* Expects 2011 capital spending to be up 25 pct
* To spend 85 pct on Bakken, Waterflood, Marcellus plays * Not to sell producing non-core properties in 2011
* Says cash flow likely to grow 15 pct by 2012 (Adds details)
Dec 17 (Reuters) - Canada’s Enerplus Resources Fund ERF_u.TO said it expects production to grow 10-15 percent over the next two years, driven by the development of its Bakken light oil and the Marcellus gas plays. In 2011, annual production is expected to average 78,000- 80,000 barrels of oil equivalent per day (boed), which is likely to go up to 80,000-84,000 boed by year end, the company said in a statement.
The No. 4 Canadian oil and gas trust had forecast fiscal 2010 production to average 83,000-84,000 boed.
Enerplus has been developing its unconventional oil and gas holdings, including the massive Marcellus shales of Pennsylvania and the Bakken oil region in Saskatchewan, Montana and North Dakota.
Enerplus, which does not have any specific plans to “package and sell any significant producing non-core properties” in the next fiscal, said 2011 capital spending is likely to be up 25 percent at C$650 million.
The company, with a market value of about C$5.12 billion, expects to spend about 85 percent of that on Bakken, Waterflood and Marcellus resource plays.
Most of the Bakken activity will be focused at Fort Berthold, North Dakota, where the company holds over 70,000 net acres of undeveloped land.

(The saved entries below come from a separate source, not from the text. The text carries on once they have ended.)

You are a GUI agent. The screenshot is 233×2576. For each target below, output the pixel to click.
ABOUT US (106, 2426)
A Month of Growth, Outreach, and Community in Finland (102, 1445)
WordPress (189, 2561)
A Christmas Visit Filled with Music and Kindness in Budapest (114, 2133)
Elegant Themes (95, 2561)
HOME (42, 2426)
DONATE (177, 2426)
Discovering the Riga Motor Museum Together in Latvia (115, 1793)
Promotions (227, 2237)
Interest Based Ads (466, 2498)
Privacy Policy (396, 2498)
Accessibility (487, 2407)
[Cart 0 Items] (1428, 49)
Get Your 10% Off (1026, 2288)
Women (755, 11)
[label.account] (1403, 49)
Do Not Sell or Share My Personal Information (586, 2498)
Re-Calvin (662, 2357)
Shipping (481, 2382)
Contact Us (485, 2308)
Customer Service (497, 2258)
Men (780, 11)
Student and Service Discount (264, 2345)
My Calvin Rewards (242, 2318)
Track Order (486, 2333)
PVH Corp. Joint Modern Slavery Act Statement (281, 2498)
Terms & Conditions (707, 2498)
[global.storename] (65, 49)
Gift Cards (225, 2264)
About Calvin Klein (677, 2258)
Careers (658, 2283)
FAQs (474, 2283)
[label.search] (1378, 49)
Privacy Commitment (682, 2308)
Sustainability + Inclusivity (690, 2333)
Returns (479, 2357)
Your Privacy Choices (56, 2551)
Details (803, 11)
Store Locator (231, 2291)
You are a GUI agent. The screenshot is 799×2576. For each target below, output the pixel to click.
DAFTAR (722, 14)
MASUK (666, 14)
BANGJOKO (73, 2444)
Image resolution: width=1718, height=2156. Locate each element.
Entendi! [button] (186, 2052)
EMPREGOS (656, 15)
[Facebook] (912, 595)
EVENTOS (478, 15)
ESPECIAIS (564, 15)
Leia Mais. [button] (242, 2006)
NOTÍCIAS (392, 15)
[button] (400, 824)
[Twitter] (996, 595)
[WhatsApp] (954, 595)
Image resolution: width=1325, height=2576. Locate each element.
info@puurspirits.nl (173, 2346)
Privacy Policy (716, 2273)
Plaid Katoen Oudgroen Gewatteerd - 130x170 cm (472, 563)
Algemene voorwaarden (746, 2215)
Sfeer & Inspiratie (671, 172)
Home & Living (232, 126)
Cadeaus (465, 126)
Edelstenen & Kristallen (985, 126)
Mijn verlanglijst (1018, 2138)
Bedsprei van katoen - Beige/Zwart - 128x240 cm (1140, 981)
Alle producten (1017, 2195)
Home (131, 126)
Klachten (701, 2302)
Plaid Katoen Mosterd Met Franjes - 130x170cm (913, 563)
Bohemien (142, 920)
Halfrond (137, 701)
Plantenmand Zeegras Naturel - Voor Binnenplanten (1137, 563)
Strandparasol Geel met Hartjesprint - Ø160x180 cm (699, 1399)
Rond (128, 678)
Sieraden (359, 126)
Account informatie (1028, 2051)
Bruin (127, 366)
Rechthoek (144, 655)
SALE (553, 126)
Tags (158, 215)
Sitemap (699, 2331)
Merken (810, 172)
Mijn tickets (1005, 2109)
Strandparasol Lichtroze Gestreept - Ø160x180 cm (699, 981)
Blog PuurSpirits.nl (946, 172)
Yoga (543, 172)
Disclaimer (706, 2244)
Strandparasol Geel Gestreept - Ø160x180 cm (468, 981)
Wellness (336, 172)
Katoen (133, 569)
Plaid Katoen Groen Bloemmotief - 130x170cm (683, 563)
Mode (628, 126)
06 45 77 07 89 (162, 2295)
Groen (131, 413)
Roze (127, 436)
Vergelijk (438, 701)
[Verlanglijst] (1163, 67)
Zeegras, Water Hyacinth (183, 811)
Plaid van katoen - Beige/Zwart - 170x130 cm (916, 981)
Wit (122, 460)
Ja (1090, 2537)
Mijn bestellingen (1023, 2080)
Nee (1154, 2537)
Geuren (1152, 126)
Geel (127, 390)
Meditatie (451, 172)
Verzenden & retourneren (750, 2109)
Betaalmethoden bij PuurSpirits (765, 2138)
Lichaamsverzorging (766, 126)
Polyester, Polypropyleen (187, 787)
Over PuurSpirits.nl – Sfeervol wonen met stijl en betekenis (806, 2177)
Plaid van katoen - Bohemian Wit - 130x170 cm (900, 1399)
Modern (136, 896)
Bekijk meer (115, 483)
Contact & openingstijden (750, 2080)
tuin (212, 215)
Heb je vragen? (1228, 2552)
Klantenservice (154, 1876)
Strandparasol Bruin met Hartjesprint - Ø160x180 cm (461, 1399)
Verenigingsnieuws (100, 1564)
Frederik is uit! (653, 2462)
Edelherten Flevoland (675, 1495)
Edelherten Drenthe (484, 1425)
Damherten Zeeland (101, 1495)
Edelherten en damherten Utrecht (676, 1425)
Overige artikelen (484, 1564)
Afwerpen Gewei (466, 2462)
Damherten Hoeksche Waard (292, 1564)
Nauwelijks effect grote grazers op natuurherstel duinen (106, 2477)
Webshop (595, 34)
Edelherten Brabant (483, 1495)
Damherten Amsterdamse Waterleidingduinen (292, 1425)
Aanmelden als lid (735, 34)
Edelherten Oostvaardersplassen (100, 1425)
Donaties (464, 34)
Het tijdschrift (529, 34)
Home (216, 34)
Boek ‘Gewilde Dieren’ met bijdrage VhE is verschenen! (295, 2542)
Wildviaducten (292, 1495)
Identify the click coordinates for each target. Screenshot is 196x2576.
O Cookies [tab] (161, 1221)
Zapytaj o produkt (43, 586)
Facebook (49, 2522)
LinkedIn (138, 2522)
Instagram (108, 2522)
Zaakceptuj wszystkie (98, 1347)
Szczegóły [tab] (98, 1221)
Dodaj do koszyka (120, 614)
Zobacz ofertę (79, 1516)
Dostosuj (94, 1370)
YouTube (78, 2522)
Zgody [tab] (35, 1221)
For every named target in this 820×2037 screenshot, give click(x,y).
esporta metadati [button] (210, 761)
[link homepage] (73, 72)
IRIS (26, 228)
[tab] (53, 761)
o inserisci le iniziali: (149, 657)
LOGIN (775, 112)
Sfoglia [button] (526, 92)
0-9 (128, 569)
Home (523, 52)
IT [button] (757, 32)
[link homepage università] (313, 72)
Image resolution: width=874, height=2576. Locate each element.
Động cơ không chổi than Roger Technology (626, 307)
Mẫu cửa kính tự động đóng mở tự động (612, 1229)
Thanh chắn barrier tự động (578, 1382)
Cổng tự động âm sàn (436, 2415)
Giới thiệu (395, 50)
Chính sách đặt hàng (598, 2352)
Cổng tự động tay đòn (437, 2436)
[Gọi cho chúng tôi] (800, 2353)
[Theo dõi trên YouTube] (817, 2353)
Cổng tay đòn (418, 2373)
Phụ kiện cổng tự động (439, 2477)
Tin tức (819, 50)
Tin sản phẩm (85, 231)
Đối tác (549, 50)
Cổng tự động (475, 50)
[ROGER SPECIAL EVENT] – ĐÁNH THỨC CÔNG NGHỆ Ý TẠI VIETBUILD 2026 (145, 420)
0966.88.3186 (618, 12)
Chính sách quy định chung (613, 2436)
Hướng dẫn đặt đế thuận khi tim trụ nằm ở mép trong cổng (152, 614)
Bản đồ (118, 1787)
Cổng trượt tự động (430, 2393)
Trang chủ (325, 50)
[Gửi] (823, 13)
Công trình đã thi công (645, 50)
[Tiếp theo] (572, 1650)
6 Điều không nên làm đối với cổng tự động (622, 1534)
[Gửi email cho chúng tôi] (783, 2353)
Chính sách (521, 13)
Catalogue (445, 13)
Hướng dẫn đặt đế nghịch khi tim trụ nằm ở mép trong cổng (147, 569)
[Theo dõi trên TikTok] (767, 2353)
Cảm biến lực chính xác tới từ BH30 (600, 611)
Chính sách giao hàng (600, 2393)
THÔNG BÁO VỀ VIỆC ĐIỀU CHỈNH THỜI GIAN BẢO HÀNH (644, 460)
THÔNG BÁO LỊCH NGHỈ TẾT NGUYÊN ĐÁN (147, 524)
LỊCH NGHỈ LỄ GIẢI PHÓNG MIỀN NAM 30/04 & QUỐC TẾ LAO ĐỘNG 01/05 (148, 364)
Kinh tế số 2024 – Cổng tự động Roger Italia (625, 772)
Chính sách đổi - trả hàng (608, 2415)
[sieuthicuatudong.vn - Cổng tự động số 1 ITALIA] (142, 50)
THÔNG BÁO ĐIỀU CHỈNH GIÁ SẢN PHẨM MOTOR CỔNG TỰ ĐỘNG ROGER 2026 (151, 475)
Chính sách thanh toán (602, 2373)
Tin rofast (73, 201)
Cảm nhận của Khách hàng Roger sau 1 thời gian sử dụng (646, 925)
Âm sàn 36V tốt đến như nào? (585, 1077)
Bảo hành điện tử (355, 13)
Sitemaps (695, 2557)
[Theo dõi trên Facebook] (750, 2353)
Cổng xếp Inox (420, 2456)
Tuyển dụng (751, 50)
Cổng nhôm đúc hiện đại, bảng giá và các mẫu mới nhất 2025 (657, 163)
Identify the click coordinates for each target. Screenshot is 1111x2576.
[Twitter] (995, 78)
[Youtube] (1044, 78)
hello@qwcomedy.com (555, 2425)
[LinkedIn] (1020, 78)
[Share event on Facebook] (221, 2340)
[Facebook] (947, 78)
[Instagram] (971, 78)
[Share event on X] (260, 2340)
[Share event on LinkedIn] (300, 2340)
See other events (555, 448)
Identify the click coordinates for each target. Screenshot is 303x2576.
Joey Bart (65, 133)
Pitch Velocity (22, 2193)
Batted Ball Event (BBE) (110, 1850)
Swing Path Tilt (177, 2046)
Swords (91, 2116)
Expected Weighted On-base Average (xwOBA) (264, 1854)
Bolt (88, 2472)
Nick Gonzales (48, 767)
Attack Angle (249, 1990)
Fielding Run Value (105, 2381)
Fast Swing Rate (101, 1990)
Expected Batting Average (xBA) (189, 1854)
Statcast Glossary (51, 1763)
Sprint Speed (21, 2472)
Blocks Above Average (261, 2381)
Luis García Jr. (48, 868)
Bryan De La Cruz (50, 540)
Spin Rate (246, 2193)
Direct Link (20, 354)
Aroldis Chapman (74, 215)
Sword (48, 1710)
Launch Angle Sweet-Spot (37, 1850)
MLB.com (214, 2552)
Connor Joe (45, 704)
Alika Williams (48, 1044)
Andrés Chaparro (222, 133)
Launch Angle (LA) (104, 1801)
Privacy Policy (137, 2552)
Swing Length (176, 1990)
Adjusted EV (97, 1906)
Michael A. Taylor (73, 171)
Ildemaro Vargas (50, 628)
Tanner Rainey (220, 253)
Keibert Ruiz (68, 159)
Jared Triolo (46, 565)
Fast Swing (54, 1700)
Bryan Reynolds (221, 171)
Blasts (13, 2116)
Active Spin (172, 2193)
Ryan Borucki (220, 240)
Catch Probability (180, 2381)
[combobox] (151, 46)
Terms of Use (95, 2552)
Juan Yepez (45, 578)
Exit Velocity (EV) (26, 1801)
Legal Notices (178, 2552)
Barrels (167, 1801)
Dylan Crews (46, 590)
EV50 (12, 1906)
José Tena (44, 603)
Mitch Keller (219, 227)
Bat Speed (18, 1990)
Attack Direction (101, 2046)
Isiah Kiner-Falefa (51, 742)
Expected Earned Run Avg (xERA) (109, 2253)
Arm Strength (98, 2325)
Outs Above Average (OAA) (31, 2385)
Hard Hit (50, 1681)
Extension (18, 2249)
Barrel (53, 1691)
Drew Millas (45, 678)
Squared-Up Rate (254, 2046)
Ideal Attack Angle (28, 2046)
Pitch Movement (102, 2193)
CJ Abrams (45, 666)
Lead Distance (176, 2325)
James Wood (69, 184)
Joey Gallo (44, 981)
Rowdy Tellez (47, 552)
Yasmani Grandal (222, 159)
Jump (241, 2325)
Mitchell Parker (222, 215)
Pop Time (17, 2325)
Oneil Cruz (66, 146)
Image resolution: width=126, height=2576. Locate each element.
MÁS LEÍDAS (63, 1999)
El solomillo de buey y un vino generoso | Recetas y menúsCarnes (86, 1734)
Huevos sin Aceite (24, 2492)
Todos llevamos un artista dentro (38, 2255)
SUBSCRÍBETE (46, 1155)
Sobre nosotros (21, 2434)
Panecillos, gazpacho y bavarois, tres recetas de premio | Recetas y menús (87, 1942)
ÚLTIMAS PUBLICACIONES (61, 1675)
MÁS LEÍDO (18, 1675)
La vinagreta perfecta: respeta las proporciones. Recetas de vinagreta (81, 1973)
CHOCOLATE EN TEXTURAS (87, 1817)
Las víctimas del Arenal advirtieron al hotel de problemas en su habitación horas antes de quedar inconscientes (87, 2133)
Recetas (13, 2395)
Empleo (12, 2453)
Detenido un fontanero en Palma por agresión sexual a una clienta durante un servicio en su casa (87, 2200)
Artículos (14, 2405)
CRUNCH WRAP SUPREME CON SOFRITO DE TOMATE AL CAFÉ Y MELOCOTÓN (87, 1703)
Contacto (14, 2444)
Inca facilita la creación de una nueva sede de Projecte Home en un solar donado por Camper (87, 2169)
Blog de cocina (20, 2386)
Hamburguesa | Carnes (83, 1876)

“Natural gas volumes are expected to remain essentially flat throughout the year. However, we anticipate shallow gas production will decline and be replaced by more profitable natural gas from the Marcellus,” the company said.
Enerplus expects crude oil volumes to rise more than 20 percent over the next two years.
“Up to 40 percent of the production associated with our 2011 drilling program will not come on stream until the remaining completion and tie-in capital is expended in 2012,” the company said.
Cash flow, an indicator of the company’s ability to fund growth plans, is likely to grow by about 15 percent by 2012 partly due to higher production and crude oil prices.